It is the duty of the court to give effect to the whole of the statute when endeavoring to determine the meaning of a particular provision and, if possible, to reconcile seemingly inconsistent provisions and bring them into harmony one with another. Anthony v. Veatch, 189 Or 462, 502, 220 P2d 493, 221 P2d 575; Portland v. Duntley, 185 Or 365, 380, 203 P2d 640; Hunter v. Cunning, 176 Or 250, 285, 154 P2d 562, 157 P2d 510; Union Pacific Railroad Co. v. Bean, 167 Or 535, 549, 119 P2d 575.

In Anthony v. Veatch, supra, Mr. Justice Hay, speaking for the court, after stating the rule that a *98court is required in the interpretation of a statute to give it such construction as will, if possible, give effect to the whole of it, quoted with approval this language from Driscoll v. Klamath County, 122 Or 515, 518, 259 P 915:

“ ‘The practical inquiry is usually what a particular provision, clause or word means. To answer it one must proceed as he would with any other composition—construe it with reference to the leading idea or purpose of the whole instrument. A statute is passed as a whole and not in parts or sections and is animated by one general purpose and intent. Consequently each part or section should be construed in connection with every other part or section and so as to produce a harmonious whole.
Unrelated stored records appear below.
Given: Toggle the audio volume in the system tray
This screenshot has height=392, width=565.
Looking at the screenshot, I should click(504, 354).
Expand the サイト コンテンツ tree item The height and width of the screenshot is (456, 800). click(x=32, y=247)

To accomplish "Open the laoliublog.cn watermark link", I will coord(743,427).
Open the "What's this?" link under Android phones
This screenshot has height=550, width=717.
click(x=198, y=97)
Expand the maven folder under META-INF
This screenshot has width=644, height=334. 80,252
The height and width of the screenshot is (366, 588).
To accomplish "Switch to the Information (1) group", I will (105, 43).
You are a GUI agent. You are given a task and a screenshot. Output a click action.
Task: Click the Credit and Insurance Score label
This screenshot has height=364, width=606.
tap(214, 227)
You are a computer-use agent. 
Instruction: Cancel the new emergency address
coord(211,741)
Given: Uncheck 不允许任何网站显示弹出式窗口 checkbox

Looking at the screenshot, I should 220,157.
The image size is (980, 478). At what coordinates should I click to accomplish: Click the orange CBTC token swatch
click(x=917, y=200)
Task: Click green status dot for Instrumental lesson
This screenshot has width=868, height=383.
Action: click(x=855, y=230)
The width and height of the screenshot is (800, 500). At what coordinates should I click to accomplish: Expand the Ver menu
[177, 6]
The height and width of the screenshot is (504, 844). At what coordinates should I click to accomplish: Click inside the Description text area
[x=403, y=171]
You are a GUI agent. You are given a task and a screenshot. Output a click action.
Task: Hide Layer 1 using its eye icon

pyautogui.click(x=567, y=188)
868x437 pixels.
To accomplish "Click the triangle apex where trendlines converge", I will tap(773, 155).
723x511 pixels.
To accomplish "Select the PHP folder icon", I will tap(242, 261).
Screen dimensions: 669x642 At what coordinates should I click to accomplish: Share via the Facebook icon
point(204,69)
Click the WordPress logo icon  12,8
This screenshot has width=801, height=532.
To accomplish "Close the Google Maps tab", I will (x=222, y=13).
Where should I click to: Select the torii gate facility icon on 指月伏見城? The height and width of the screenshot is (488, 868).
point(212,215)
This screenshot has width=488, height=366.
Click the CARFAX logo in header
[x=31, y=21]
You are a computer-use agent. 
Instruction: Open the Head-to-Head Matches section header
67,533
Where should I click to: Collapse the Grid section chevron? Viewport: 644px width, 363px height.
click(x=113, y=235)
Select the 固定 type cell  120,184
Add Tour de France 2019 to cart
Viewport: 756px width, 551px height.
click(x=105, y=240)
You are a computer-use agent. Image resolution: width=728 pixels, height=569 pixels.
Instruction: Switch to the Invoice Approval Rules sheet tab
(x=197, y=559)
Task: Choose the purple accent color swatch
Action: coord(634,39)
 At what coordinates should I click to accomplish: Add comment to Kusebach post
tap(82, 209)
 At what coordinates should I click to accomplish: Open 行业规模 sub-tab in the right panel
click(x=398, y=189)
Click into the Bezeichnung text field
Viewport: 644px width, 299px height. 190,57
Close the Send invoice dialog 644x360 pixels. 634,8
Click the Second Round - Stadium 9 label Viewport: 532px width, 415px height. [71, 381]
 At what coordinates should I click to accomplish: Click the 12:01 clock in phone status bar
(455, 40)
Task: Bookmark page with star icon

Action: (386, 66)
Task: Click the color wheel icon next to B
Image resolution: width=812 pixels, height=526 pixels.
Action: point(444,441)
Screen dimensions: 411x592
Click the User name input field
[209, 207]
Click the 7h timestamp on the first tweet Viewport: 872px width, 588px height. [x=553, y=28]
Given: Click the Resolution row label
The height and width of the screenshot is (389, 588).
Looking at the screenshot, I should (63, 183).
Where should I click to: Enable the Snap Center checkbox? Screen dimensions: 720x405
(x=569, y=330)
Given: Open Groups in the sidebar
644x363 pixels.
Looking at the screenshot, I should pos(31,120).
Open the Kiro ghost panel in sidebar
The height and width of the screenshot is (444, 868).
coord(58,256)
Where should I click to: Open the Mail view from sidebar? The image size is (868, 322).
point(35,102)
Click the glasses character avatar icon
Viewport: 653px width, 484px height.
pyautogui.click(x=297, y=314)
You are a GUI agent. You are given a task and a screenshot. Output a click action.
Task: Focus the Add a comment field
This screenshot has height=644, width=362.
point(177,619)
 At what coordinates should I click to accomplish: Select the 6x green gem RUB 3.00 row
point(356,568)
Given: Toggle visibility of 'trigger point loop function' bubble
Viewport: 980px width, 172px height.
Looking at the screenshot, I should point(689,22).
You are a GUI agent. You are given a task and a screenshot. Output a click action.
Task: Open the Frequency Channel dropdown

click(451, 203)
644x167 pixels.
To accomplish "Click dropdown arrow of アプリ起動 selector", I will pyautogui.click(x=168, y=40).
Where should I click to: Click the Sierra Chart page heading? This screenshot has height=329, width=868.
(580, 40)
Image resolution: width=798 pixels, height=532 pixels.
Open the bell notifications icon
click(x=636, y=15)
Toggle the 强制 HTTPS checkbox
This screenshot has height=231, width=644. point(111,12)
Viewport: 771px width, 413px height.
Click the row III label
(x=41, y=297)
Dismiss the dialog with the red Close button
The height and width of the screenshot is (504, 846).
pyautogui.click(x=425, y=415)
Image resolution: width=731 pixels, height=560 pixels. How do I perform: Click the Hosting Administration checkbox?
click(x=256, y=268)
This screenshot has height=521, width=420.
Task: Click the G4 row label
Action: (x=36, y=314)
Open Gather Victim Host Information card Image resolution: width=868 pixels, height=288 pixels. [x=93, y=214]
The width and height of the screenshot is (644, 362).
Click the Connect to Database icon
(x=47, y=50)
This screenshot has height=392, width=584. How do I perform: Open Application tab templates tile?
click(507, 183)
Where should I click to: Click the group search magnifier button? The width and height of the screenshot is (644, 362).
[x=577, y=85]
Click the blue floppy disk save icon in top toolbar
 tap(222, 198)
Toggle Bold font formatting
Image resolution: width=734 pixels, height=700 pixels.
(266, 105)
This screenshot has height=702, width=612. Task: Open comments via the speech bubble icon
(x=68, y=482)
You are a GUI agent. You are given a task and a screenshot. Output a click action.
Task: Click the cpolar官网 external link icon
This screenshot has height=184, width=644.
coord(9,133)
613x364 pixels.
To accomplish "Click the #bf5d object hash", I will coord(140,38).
It is not proper to confine the attention to the one section to be construed.’ ”

The following from Endlich, Interpretation of Statutes, 250, § 182, applies to this case with peculiar force:

“An author must be supposed to be consistent with himself; and, therefore, if in one place he has expressed his mind clearly, it ought to be presumed that he is still of the same mind in another place, unless it clearly appears that he has changed it.”

We quote again the second sentence of § 4 which gives rise to the controversy, italicizing some of the words: “ ‘Permanent’ teacher or teachers shall mean and include all teachers who have been regularly appointed and employed by any such school district for not less than three successive school years, or who may hereafter be placed upon the permanent list by resolutions of the school board as hereinafter provided.” If the disjunctive “or” bears its ordinary meaning and the first clause of the sentence is given prospective application, it does indeed appear to create a third class of teachers, i.e., permanent teachers who *99become such automatically after three years of service and who were never probationary teachers. The other two classes would be probationary teachers and permanent teachers who acquire permanent tenure pursuant to the provisions of § 7.

To accept this meaning of the statute introduces an element of unreasonableness, for what reason can be suggested for including in a tenure statute a class of teachers wholly unaffected by the provisions which relate to their dismissal, transfer or demotion?

The 1939 revision evinces a clear intent to tighten, rather than relax, the requirements for permanent tenure. The probationary term is increased from two to three years and a resolution of the board, based upon an examination of the teacher’s records and ratings, is required before the teacher can be transferred to the permanent list.

The plaintiff’s contention runs contrary to the basic theory of teachers’ tenure laws. The Supreme Court of Minnesota in an opinion reviewing the history of the tenure movement said, “the objectives sought have been to protect the teachers against unjust removal after having undergone an adequate probationary period.” (Italics ours.) McSherry v. City of St. Paul, 202 Minn 102, 277 NW 541. A well-documented article upon the subject in 17 Mich L Rev 430 (1938-1939), states that tenure was then in force in 19 states and the District of Columbia, and continues: “Although varying in specific details, the general pattern of these laws may be described briefly. For a period ranging from one to five years, the teacher is on probation and during that time he may be denied reemployment at the end of any school year, but dismissal during the year must be for cause.” (Italics ours.) Also see 78 CJS 1010, Schools and School Districts §180; Pro*100ceedings of the 59th Animal Meeting of the National Education Association, p. 149; Researeh Bulletin of the National Education Association, September 1936, p. 175. However, even though it were considered not unreasonable for the legislature to abolish the probationary period and to provide for permanent tenure from the beginning, it would be highly unreasonable to enact a law under which some teachers, to be selected by some unknown process, become entitled to the benefits of such a provision while others are denied them. Unless absolutely driven to it by language which admits of no other'interpretation, such an interpretation should not be adopted.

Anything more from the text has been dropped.